» Source:
--
Saturday May 4th, 2013 9:16 AM
The martyrs of Kent State and Jackson State didn’t ask to die. Yet, in their sacrifice they helped drive the U.S. imperialists out of Vietnam, ending the slaughter of millions and greatly improving the lives of the Vietnamese people. Likewise, they helped save the lives of American youth from continuing to be sacrificed in a war for corporate profit in Vietnam. The martyrs at Kent State were Jeffrey Miller (age 20), Allison Krause (age 19), William Schroeder (age 19), and Sandra Scheuer (age 20). The martyrs of Jackson State were Phillip Gibbs (age 21) and James Earl Green (age 17 and a student at a nearby high school).
[Photo: Aftermath of U.S. government's slaughter at Kent State]

In Remembrance of the Martyrs of Kent State, They Did Not Die in Vain!
--
» Information provided:
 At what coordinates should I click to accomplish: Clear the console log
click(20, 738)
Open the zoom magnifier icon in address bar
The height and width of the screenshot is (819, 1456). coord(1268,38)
--
» Task A:
From the passage about Kent State and Jackson State, list every person it names, each with the age it gives.
» Task B:
Put this sentence from the Kent State and Jackson State passage into Spanish: "The martyrs of Kent State and Jackson State didn’t ask to die."

» Written answer A:
Jeffrey Miller, 20
Allison Krause, 19
William Schroeder, 19
Sandra Scheuer, 20
Phillip Gibbs, 21
James Earl Green, 17

» Written answer B:
Los mártires de Kent State y Jackson State no pidieron morir.